=== TASK DETAILS ===
Please return only the lines from the one holding "Instruction: Open the" through the one holding "Given: Click the", exactly as they appear in the records below, both ends included.

Stored items:
☆ ☆ ☆
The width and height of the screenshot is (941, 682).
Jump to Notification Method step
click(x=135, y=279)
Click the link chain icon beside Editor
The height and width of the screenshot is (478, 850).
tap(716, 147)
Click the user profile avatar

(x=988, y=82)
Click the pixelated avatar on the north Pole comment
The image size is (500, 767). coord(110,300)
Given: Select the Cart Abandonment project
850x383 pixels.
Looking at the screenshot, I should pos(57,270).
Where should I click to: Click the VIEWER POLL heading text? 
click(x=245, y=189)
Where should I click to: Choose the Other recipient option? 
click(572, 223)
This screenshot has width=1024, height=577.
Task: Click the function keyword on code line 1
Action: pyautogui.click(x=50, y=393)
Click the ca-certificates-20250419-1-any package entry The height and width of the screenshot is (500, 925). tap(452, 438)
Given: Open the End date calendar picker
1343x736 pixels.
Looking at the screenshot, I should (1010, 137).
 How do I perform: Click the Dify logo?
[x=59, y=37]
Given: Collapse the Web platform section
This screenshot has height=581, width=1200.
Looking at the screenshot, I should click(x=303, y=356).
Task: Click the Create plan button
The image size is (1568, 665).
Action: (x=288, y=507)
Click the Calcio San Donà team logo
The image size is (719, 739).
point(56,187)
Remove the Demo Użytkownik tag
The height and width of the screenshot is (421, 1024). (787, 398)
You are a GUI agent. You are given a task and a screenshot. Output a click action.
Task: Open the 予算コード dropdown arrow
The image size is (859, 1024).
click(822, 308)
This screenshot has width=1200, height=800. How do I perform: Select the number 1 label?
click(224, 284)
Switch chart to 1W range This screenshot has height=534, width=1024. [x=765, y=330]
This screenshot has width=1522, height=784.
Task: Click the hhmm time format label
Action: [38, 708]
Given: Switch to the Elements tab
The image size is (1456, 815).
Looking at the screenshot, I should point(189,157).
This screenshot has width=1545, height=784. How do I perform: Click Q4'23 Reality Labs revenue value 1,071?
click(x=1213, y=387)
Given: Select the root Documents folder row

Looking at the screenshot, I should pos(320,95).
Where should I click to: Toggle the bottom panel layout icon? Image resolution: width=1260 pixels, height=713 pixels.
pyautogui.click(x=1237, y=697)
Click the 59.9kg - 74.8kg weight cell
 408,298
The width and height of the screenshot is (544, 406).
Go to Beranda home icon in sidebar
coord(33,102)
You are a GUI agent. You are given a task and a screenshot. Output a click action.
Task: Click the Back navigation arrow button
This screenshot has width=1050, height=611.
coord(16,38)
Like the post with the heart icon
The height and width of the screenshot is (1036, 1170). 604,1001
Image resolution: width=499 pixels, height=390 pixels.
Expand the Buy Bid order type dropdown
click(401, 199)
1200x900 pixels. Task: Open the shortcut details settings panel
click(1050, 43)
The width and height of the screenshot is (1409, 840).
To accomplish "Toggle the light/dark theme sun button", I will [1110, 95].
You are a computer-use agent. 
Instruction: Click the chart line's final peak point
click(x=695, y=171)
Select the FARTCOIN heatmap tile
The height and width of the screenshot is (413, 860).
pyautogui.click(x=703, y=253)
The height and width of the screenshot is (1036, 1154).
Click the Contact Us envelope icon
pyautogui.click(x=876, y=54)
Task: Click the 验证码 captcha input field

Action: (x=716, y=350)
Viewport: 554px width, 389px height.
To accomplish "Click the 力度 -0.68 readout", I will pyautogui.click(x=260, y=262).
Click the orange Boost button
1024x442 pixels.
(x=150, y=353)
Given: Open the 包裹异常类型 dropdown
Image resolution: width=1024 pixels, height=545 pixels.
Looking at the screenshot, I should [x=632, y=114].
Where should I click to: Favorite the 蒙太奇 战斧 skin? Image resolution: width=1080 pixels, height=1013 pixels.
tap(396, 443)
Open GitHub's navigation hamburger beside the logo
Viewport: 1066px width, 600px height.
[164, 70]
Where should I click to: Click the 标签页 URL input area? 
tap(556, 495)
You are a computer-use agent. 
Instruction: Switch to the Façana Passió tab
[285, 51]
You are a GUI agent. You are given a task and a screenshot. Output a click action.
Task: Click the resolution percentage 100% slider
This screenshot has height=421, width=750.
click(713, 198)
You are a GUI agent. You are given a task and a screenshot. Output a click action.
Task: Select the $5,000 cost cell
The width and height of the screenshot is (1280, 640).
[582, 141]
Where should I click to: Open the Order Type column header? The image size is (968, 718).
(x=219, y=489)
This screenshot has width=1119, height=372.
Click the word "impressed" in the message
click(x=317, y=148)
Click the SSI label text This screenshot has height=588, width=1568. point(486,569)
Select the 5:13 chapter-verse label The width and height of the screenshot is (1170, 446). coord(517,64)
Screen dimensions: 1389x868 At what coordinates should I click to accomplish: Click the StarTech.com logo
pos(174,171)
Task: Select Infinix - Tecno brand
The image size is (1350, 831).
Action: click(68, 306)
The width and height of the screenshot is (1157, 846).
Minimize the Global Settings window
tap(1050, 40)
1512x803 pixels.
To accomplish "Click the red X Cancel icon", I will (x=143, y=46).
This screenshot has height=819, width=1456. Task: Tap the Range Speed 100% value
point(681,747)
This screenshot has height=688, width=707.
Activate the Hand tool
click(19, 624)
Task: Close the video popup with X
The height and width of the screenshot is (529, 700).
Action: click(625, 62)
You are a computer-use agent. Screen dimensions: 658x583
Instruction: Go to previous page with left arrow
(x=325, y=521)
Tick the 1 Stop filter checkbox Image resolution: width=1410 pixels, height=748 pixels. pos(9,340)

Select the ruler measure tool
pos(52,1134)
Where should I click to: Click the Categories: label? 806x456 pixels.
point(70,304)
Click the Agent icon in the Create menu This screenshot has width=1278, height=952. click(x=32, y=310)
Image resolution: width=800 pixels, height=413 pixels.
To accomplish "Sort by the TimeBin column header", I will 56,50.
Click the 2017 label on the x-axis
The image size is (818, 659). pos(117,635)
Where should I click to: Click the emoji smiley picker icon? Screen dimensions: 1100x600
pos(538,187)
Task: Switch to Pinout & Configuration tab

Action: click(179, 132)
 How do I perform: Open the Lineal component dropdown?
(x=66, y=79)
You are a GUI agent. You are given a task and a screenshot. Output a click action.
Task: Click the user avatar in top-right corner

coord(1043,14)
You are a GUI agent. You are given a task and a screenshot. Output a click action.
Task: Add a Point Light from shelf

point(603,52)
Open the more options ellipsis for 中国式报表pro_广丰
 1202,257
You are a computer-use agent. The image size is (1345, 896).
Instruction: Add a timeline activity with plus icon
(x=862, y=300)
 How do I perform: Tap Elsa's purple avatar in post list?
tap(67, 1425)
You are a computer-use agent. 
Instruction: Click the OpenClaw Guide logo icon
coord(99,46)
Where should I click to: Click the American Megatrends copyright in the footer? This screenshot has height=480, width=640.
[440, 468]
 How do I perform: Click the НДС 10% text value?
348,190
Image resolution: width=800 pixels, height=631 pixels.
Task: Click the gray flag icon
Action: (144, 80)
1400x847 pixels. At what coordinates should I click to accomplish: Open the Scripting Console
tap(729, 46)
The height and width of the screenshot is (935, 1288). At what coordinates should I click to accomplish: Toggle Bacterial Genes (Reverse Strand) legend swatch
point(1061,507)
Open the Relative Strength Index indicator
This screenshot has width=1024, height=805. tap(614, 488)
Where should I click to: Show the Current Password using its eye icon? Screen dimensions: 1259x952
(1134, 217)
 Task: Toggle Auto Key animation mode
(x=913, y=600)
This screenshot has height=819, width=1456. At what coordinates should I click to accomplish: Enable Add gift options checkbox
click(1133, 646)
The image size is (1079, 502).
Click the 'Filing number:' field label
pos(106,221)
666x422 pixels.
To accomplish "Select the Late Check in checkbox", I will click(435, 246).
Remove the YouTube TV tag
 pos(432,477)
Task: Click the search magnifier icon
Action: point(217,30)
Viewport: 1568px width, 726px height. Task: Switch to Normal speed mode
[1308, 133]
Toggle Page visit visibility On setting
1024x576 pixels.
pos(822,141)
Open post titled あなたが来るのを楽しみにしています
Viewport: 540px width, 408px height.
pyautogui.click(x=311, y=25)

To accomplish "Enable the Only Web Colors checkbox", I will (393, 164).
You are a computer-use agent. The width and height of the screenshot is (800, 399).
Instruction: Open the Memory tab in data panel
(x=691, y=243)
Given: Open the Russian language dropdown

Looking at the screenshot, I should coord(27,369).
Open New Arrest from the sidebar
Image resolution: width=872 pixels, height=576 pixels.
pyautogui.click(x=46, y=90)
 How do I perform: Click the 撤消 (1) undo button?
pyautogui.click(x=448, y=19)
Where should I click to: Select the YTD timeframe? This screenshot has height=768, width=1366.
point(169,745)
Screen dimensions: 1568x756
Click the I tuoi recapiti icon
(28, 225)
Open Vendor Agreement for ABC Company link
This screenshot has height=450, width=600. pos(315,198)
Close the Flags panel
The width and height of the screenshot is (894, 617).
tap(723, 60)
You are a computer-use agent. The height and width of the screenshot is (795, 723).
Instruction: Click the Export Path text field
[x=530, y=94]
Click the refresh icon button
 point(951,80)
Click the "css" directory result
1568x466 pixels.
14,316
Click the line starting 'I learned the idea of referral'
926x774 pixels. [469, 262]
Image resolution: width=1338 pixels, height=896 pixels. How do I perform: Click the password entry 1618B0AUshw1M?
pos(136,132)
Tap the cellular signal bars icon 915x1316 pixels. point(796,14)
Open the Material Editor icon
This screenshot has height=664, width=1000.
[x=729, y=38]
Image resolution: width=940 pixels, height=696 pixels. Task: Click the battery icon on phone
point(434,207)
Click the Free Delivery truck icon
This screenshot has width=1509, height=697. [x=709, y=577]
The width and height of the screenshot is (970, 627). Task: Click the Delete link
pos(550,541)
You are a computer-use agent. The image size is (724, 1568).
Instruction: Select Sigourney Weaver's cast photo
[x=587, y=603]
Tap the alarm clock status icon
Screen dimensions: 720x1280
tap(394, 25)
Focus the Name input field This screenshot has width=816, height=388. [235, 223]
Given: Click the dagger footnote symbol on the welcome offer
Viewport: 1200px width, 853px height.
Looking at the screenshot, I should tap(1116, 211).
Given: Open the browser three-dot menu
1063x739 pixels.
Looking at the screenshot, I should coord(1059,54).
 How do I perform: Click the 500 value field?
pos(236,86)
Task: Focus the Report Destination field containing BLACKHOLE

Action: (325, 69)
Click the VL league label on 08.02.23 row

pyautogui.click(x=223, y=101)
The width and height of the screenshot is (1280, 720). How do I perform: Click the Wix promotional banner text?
☆ ☆ ☆
=== YOUR SOLUTION ===
Instruction: Open the Memory tab in data panel
(x=691, y=243)
Given: Open the Russian language dropdown

Looking at the screenshot, I should coord(27,369).
Open New Arrest from the sidebar
Image resolution: width=872 pixels, height=576 pixels.
pyautogui.click(x=46, y=90)
 How do I perform: Click the 撤消 (1) undo button?
pyautogui.click(x=448, y=19)
Where should I click to: Select the YTD timeframe? This screenshot has height=768, width=1366.
point(169,745)
Screen dimensions: 1568x756
Click the I tuoi recapiti icon
(28, 225)
Open Vendor Agreement for ABC Company link
This screenshot has height=450, width=600. pos(315,198)
Close the Flags panel
The width and height of the screenshot is (894, 617).
tap(723, 60)
You are a computer-use agent. The height and width of the screenshot is (795, 723).
Instruction: Click the Export Path text field
[x=530, y=94]
Click the refresh icon button
 point(951,80)
Click the "css" directory result
1568x466 pixels.
14,316
Click the line starting 'I learned the idea of referral'
926x774 pixels. [469, 262]
Image resolution: width=1338 pixels, height=896 pixels. How do I perform: Click the password entry 1618B0AUshw1M?
pos(136,132)
Tap the cellular signal bars icon 915x1316 pixels. point(796,14)
Open the Material Editor icon
This screenshot has height=664, width=1000.
[x=729, y=38]
Image resolution: width=940 pixels, height=696 pixels. Task: Click the battery icon on phone
point(434,207)
Click the Free Delivery truck icon
This screenshot has width=1509, height=697. [x=709, y=577]
The width and height of the screenshot is (970, 627). Task: Click the Delete link
pos(550,541)
You are a computer-use agent. The image size is (724, 1568).
Instruction: Select Sigourney Weaver's cast photo
[x=587, y=603]
Tap the alarm clock status icon
Screen dimensions: 720x1280
tap(394, 25)
Focus the Name input field This screenshot has width=816, height=388. [235, 223]
Given: Click the dagger footnote symbol on the welcome offer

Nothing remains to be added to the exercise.